THE DAY MY FATHER LEFT
I have been raised by my mother, my father wasn’t there. I don’t blame him at all, life just played its part and our paths went in different directions. When that happened my mother garnered all the strength and wisdom she could muster to raise us four children on her own.
The day my father left was horrible for everyone, my mother obviously felt it the worst. My brother’s Joe and My sister Loveness the older of the children also probably felt it more than my immediate elder brother Kay and Me. I think it is only right to say we all have different versions of that day.
I know most of them think I don’t remember much but actually I do. I see the images from that day like a solemn movie playing in my head. It might have been many years ago, but that memory is vivid like it’s all happening right now.
This is how I remember it:
As I am looking over, trying to find meaning behind it all, I see a little boy, a naïve little boy, barely three years old. There is a smile on his pale face and some childish pep to his walk.
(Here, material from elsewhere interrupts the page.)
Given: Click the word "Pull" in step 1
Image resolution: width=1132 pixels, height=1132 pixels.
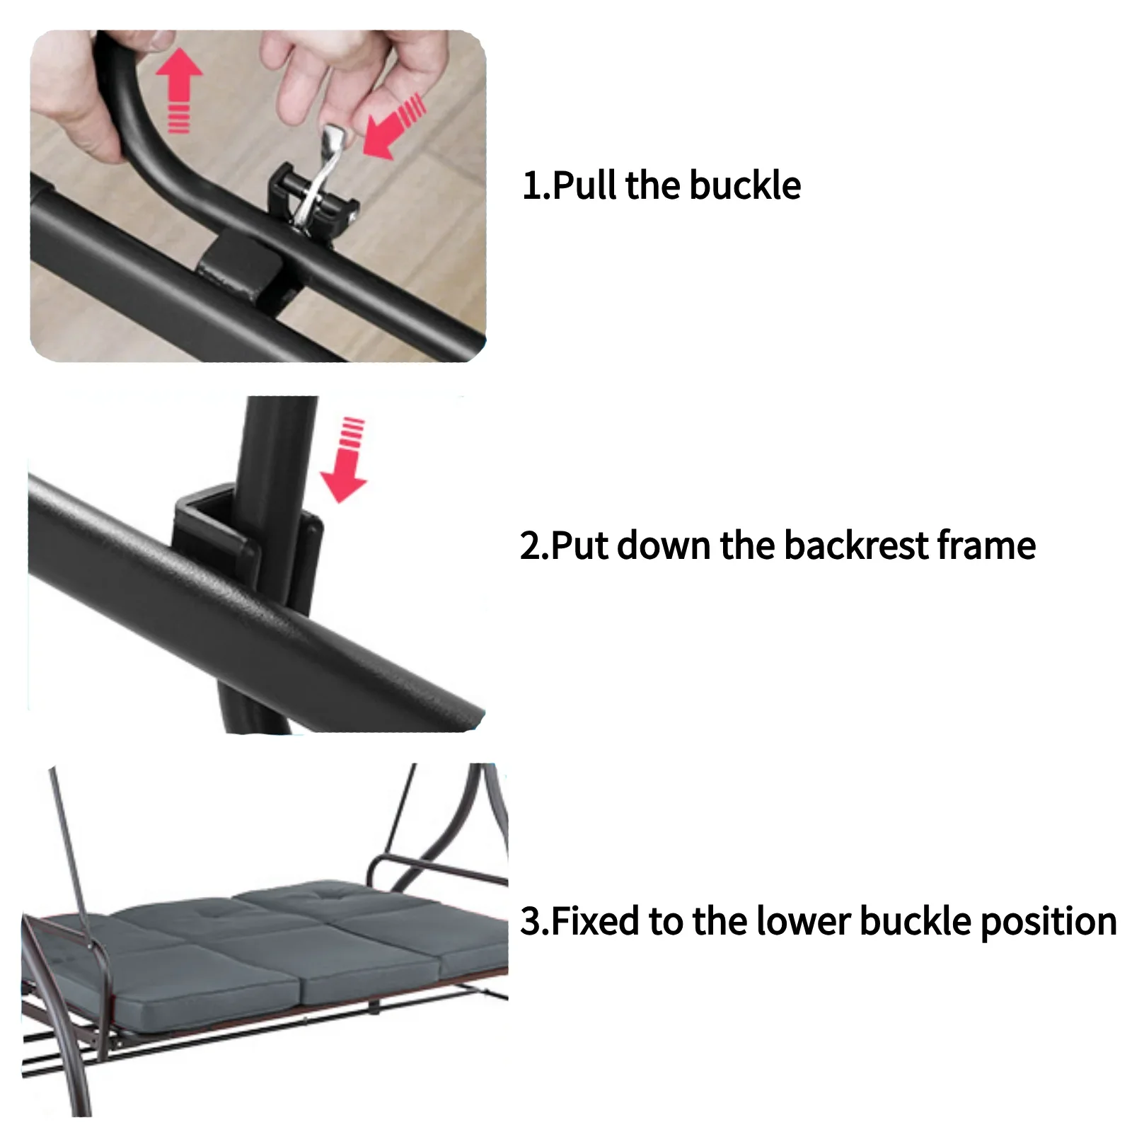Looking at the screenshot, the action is (585, 185).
I see him walk into a funeral home. In his left hand he holds some “toffee” sweets, some candy that is wrapped in a red, gold and white paper. His left hand is held by a woman leading him into this lament filled environment. There is a sweet in his mouth.
The boy looks around the room and there are women lying on mats and some on the floor. Little soft sobs escape from the women and a faint smell of sweat and dust hits his nose.
The boy then spots his mother. She is sitting on a mat in the corner surrounded by other women. She notices him too. Her reddened eyes seem to water again and tears effortlessly fall on her sullen face.
She looks at the boy warmly and I see her open her arms for him to go to her. But the people there don’t want her to do that, they tell her not to call the boy. They hold him back for a minute.
However, the mother insists. Then she cries even louder when the boy eventually walks over to her. Her voice is like a crescendo as other women’s sobs turn into deep wailing screams.
She hugs him tightly and her tears stream even more. Her weeping however softens.
As naïve as the boy is he loves her embrace. It is warm, safe, and neat. It is the kind of embrace that assures that all will be fine and nothing should be allowed to dispel that. It is an embrace of hope, of belief. The kind of hug that when given has power to overhaul any burden.
The boy loves that hug. And he loves his mother for sharing that hug.
He loves the hug.
Because in that moment, even as naïve as the boy is, he knows that hug means a lot to his mother.
Yes I know it. I know it means a lot to her because she’s my mother. I’m that boy. And all this happened over 20 years ago on the day my father left us, the day of his funeral!